El poeta y la muerte

EL POETA Y LA MUERTE

Jaime Sabines

El poeta estaba enfermo cuando llegó la muerte a visitarlo.

─ Yo soy, dijo la muerte, tu verdadera madre. La que te trajo al mundo te trajo a mis brazos para siempre. Te hablé y tú me oías, y me llamabas tierra. Quería negarme en la flor, pero refugiabas a Dios entre mis brazos. Te tomé de la mano, y me acerqué para que no me vieras.

El poeta dijo: ¿Estabas del lado de mi corazón?

Tú eres ─ respondió ─ el que caía sobre tu corazón. Yo te daba mis ojos todas las noches, pero tú los usabas para mirar la noche. Nunca quisiste verte hasta encontrarme.

─ Pero yo penetré todas las cosas. Tú no estabas. Tú eras un nombre fácil en boca de los hombres.

─ Penetrar es salir. Sólo en el rostro de las cosas se puede hallar las cosas. Horadar las tinieblas con una lámpara es perder la lámpara y las tinieblas. Yo estoy a todas horas en el grito y en el gesto torcido, en las gargantas apretadas y en las caras impasibles de los que sufren. Yo no estoy en las tumbas sino sobre las tumbas. En las manos del carpintero que hace la caja, y en los azahares de la novia que va a hacer el amor.

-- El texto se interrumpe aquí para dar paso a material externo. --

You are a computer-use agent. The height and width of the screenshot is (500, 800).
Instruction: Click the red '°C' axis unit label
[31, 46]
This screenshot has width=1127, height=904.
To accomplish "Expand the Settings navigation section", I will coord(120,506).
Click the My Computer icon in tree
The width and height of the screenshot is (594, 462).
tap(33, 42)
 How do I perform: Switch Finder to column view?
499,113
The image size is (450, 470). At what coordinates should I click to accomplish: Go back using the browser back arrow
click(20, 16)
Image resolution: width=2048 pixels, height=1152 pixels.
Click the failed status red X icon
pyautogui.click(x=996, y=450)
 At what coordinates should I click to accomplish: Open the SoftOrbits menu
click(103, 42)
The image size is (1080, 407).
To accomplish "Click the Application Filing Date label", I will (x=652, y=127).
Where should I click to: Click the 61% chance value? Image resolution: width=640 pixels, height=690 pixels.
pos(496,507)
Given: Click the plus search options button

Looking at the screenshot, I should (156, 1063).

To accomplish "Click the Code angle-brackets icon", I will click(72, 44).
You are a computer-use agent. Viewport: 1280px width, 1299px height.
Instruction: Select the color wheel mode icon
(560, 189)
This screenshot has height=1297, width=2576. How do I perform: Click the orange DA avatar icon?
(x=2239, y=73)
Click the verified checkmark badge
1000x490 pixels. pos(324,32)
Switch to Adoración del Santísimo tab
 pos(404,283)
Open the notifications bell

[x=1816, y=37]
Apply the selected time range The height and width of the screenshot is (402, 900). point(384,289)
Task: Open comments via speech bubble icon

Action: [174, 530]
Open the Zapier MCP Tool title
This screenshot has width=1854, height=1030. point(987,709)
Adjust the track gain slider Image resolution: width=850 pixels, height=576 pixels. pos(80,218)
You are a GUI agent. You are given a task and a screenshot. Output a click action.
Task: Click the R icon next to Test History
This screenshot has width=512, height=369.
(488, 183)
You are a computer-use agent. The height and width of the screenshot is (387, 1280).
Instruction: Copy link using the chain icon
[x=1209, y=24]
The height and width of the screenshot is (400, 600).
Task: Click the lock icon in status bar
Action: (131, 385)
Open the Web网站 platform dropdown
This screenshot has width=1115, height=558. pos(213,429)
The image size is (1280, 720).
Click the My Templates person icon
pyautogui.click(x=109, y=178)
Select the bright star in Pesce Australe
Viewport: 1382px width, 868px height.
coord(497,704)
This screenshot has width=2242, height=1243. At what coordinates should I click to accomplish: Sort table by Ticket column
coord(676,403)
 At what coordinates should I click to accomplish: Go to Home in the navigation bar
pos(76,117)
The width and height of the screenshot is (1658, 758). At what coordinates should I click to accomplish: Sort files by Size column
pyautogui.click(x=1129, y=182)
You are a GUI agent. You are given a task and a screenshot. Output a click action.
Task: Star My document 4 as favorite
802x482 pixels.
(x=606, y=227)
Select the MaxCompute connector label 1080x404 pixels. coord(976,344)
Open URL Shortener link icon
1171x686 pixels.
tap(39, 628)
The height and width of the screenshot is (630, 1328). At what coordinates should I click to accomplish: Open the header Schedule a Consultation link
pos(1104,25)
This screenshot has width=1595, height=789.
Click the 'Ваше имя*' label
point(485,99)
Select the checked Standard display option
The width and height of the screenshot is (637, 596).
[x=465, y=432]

─ El amor es un lugar al que no llegas nunca. Te asomas a las ventanas del amor y golpeas y gritas, pero sobre sus cristales se quiebran tus manos y tu voz.

Nadie te oye en la casa del amor.

─ Te dije que me acerqué para que no me vieras. Yo soy esa escoba que nadie mira en tu casa del amor. Sus risas también caen, como sus hijos, de sus labios, y yo las recojo después de la danza, cuando todo ha quedado a obscuras.

─ ¿Te irás ? ─ le dijo el poeta.

La muerte sonrió. Estoy.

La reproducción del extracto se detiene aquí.